Others, he pointed out, “still haven’t developed a complete inventory of their information assets within their IT real estate or put in place effective oversight where part of that real estate is managed by third parties,” he said.
“You cannot secure what you don’t understand and you are only as strong as your weakest link.”
Share price impact
That rate of cyber breaches “indicate that there is still room for improvement,” said Kevin Vanhaelen, Asia-Pacific regional director with Vectra AI, “and I would bet my bottom dollar that there are more that are yet to be discovered.”
“Detection and response to cyber attacks is often a slow affair yet CPS 234 mandates that a regulated-entity must notify APRA no later than 72 hours after becoming aware of a material information security incident.”
Noting that it takes an average of 200 days to detect a breach, Vanhaelen said, “these time frames are simply unacceptable…. Reducing threat notification and response processes needs to move from weeks or days to minutes. A contemporary security architecture must be adaptive and integrate defence, detection, response, and learning dimensions into an iterative process.
Even as CPS 234 sees APRA clamping down on cybersecurity practices – its assignation of cybersecurity responsibility to company boards was a warning shot that couldn’t be ignored – the impact of the declared breaches remains largely undetermined.
A recent Comparitech analysis of 33 data breaches, which hit 28 New York Stock Exchange-listed companies and each involved at least 1 million leaked records, shed some light on the potential impact that data breaches can have on investor confidence.
The share prices of the breached companies – which included Apple, Adobe, Anthem, Capital One, Facebook, Equifax, Home Depot, Marriott, Sony, Target, Under Armour and others – had fallen 7.27 percent two weeks after the breaches, on average, with the affected companies underperforming rival exchange NASDAQ by 4.18 percent.
Comparitech noted a surge in share prices in the six months after a breach – growing 7.4 percent on average, compared with 4.1 percent before the breach – but after two years those companies were underperforming NASDAQ by 12.88 percent.
Finance and payment companies noted the largest drops in share price, the analysis concluded, and healthcare companies were least affected.
Interestingly, the analysis noted, breaches that happened 2011 or earlier were correlated with larger drops in share price than those in recent years.
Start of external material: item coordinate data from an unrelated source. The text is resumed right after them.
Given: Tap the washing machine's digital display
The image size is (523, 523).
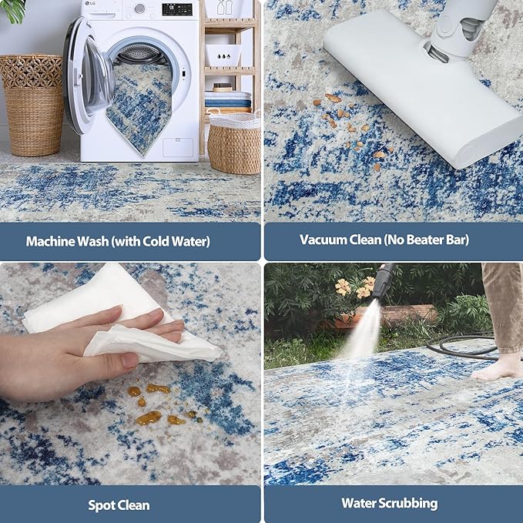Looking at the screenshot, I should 177,9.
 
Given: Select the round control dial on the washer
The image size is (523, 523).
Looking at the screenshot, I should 139,8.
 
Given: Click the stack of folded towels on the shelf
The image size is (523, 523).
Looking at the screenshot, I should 228,100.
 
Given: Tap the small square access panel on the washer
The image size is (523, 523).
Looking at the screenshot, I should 179,147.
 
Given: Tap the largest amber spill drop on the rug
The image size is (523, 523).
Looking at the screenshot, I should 149,417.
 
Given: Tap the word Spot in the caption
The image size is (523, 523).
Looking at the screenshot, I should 102,505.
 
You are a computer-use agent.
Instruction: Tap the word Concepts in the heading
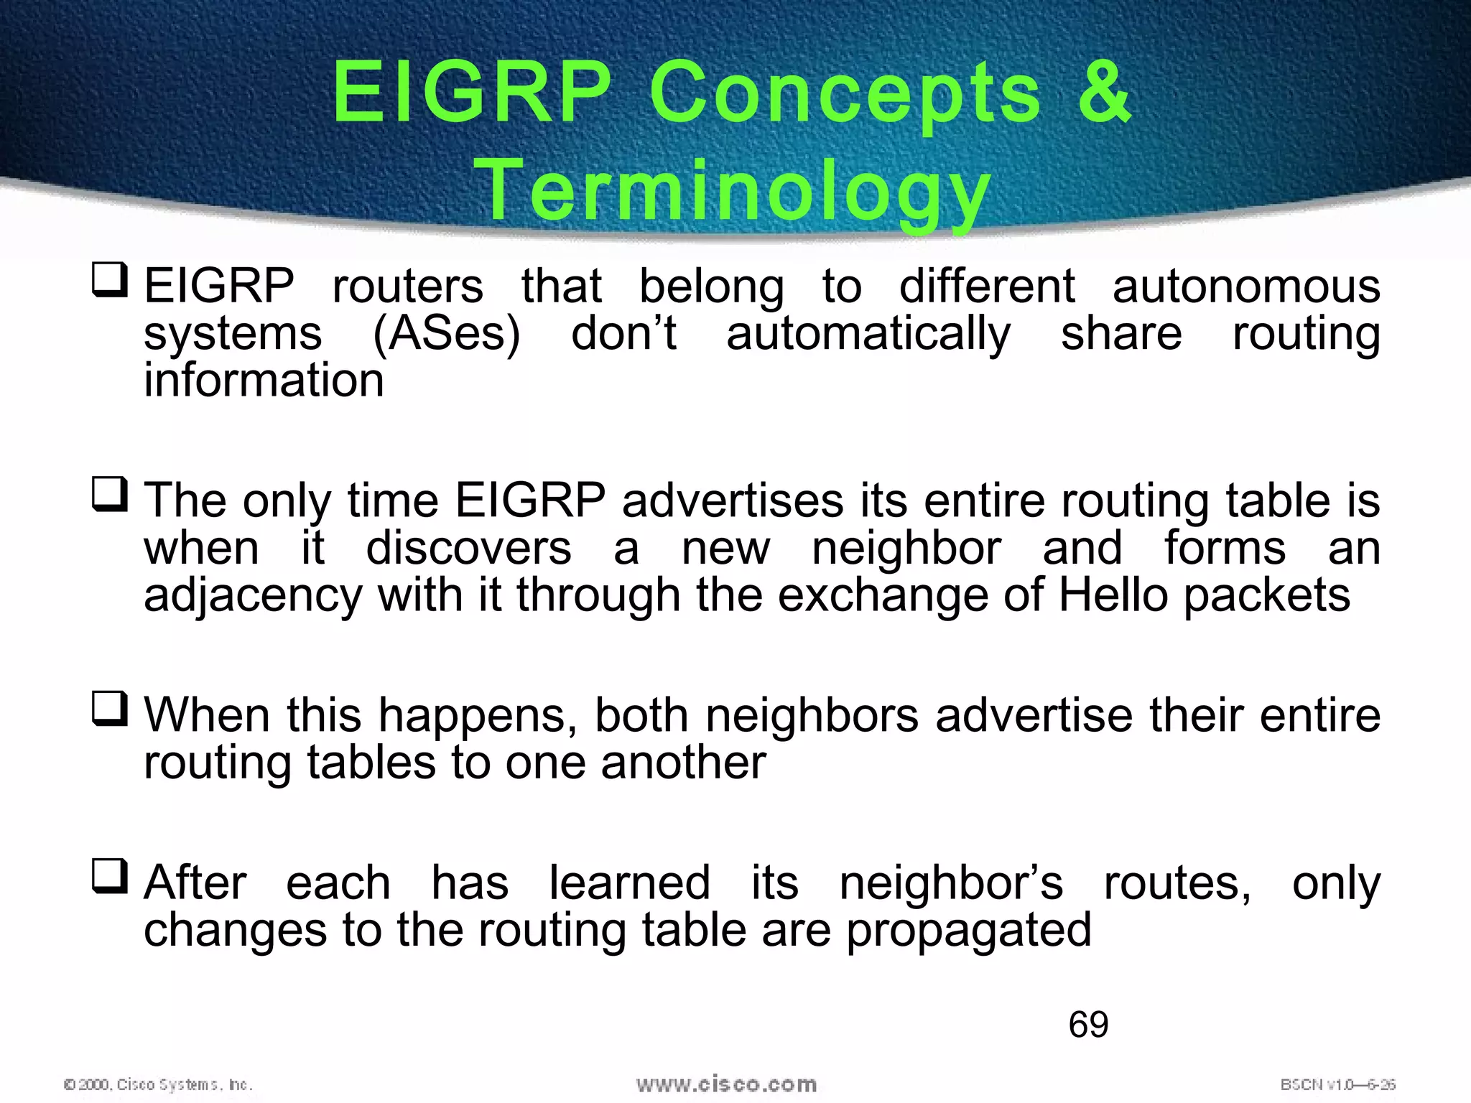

Although those companies “were already performing poorly” during the 6 months before their breaches, Comparitech posited that this was due to “breach fatigue” that saw investors become acclimated to breaches over time.
Contrary to expectations, there was a negative correlation between share price changes and the size of the breach, with larger companies “able to shake it off and ultimately outperform the market, whereas companies with smaller breaches lagged behind six months on.”
Companies leaking “highly sensitive information” like credit and debit card numbers, or social-security numbers, saw sharp drops in share price performance – and performed worse in the six months following a breach than the six months prior.
Given the many potential repercussions for data breaches – which, thanks to CPS 234, now include censure of financial-service company executives and board members – it has yet to be seen how, or even if, the breaches APRA reported will affect the companies’ share prices.
The regulator will be watching closely, Summerhayes said, noting that “there is room for improvement in the industry” and presaging an independent assessment of CPS 234 compliance “in due course.”
“APRA’s role in this process is to ensure regulated institutions are resilient to cyber-attacks through prevention, detection and response capabilities,” he said.
“We’ll be increasingly challenging entities in this area by utilising data driven insights to prioritise and tailor our supervisory activities…. We’ve set the floor with CPS 234 and will be enforcing these legally-binding minimum standards in a ‘constructively tough’ manner.”